Return exactly the lines from the "The height and width of the screenshot is (577, 1009)." line through the last line of the entries below. Include no pictures.

[[ RECORDS PROVIDED, beginning ]]

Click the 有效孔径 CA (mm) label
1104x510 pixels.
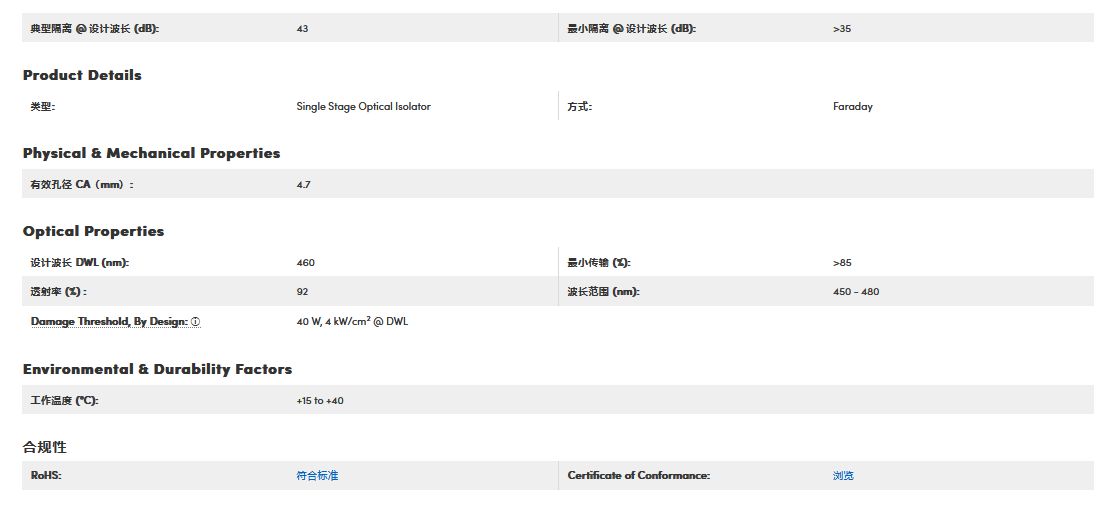(x=82, y=185)
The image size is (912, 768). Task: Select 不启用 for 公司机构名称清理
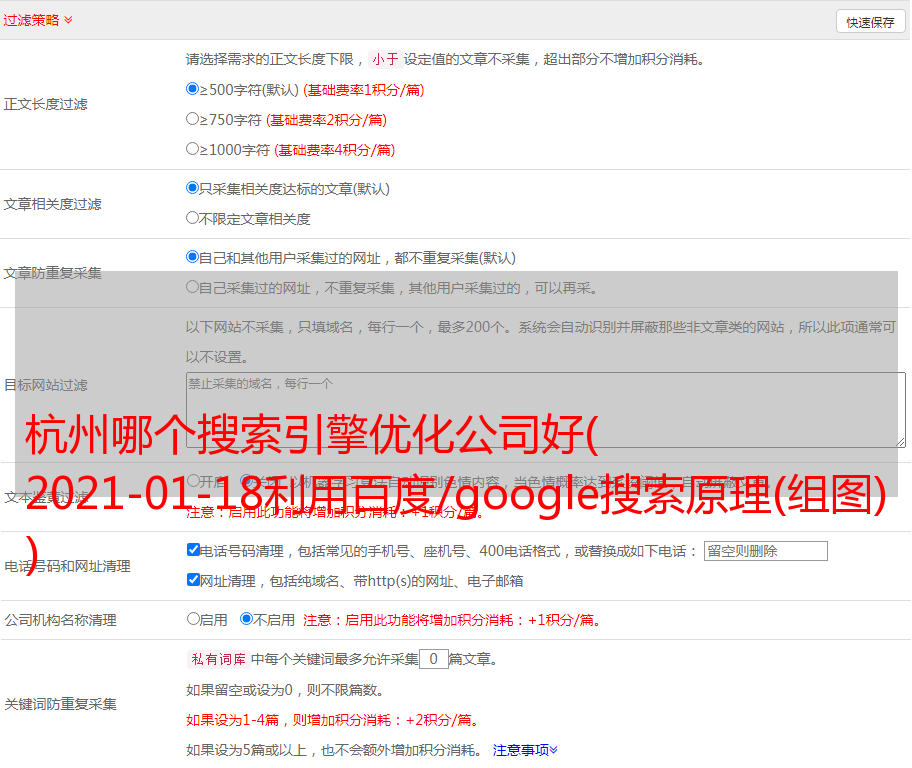(246, 619)
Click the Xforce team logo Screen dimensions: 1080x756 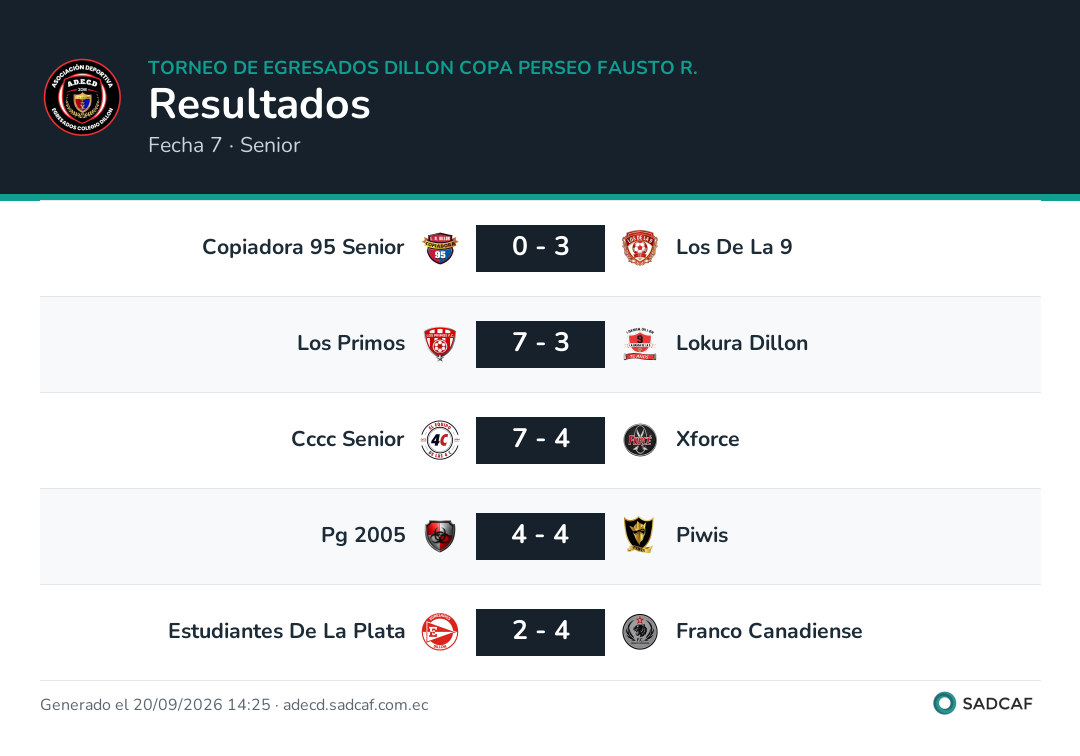coord(640,440)
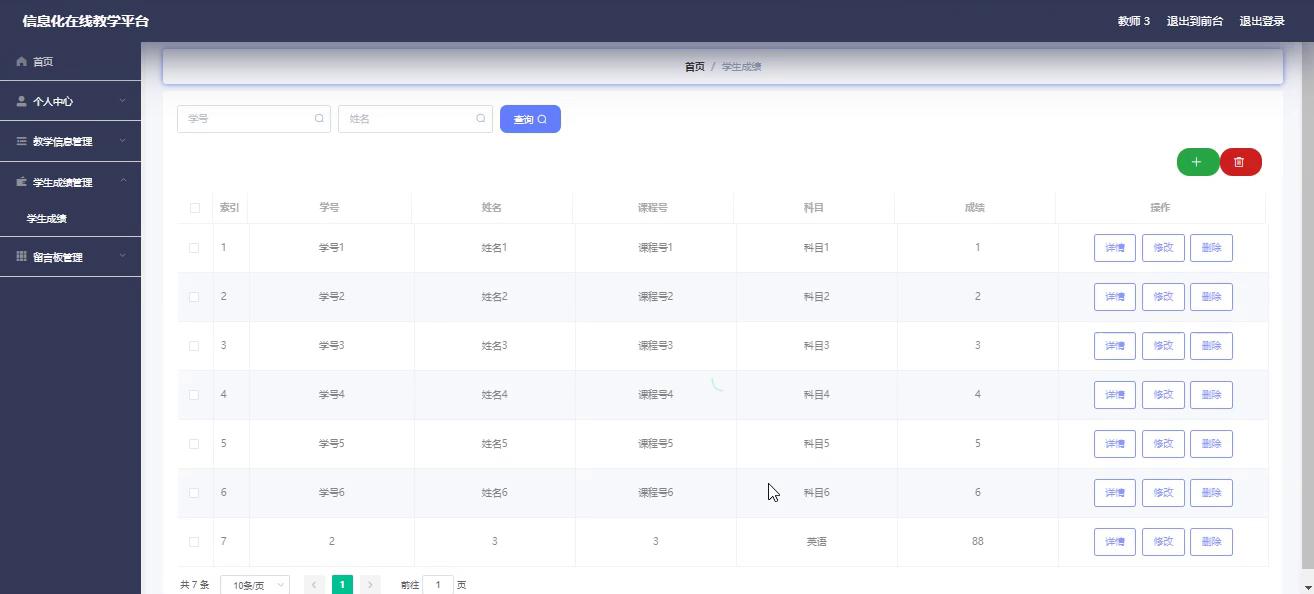Open the 10 items per page dropdown
The height and width of the screenshot is (594, 1314).
click(254, 585)
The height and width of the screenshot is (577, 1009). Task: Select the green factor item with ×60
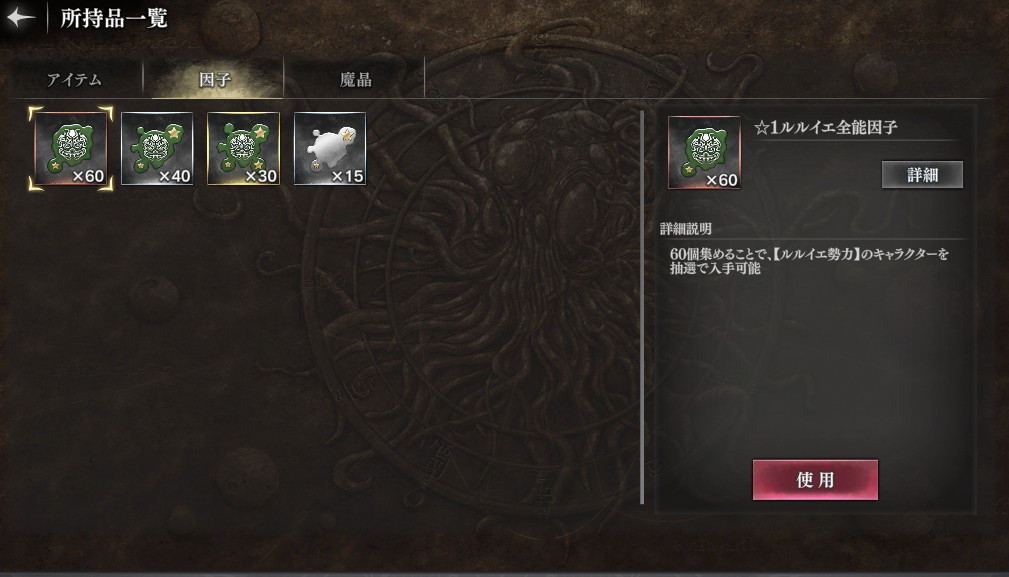pyautogui.click(x=71, y=149)
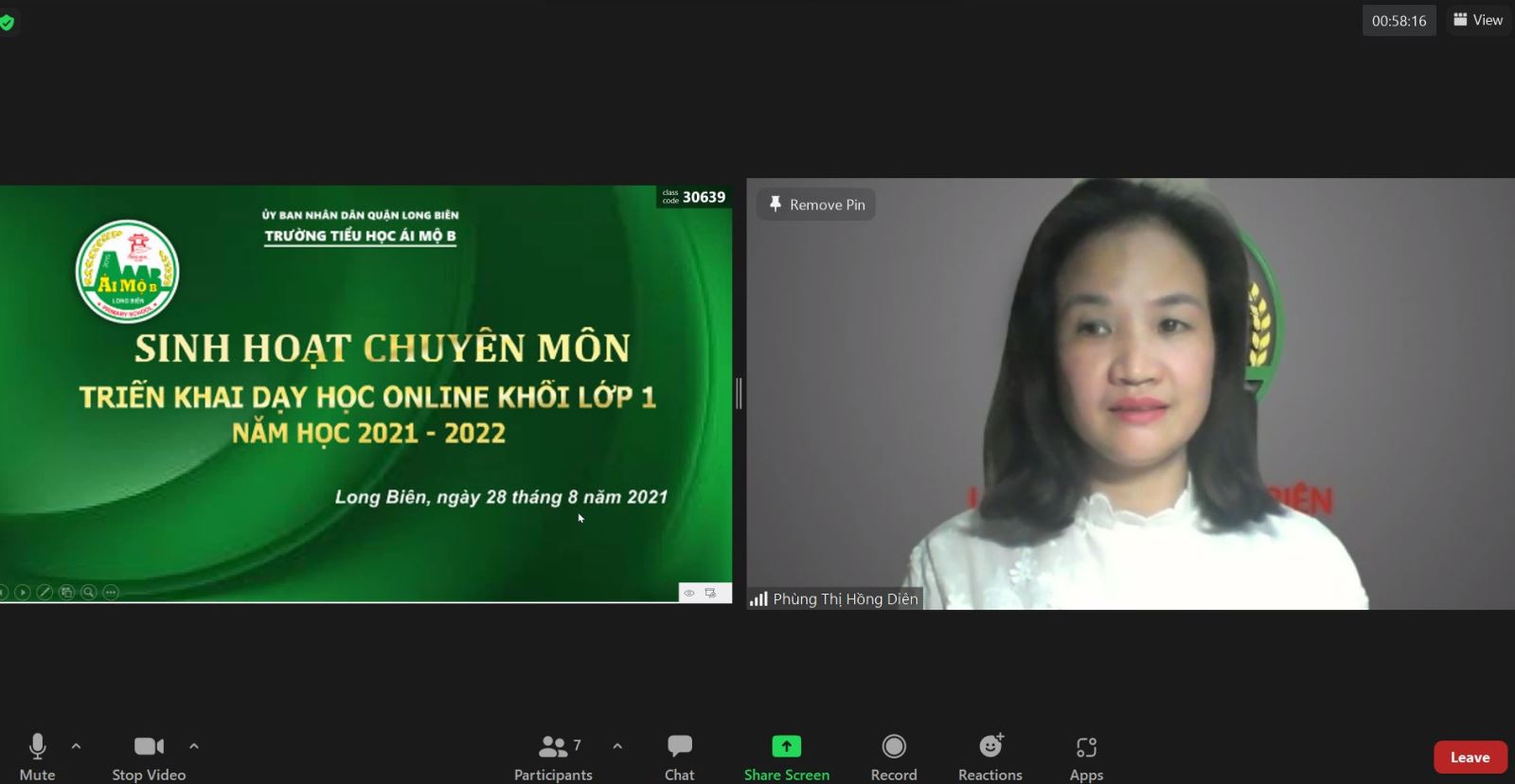The width and height of the screenshot is (1515, 784).
Task: Click Remove Pin on the video
Action: [816, 205]
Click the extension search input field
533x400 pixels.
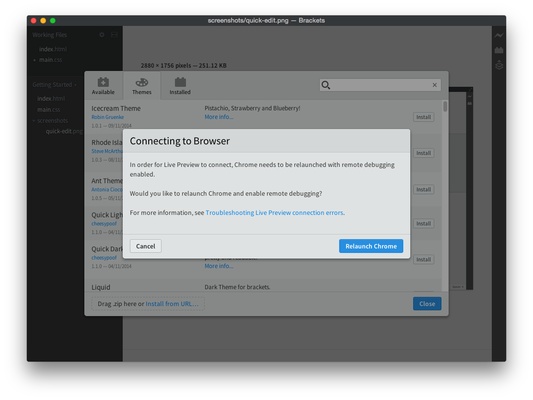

[[ RECORDS PROVIDED, end ]]

◆ **RESPONSE BOX**
The height and width of the screenshot is (577, 1009). Task: Select the green factor item with ×60
pyautogui.click(x=71, y=149)
The width and height of the screenshot is (1515, 784).
Task: Click Remove Pin on the video
Action: [816, 205]
Click the extension search input field
533x400 pixels.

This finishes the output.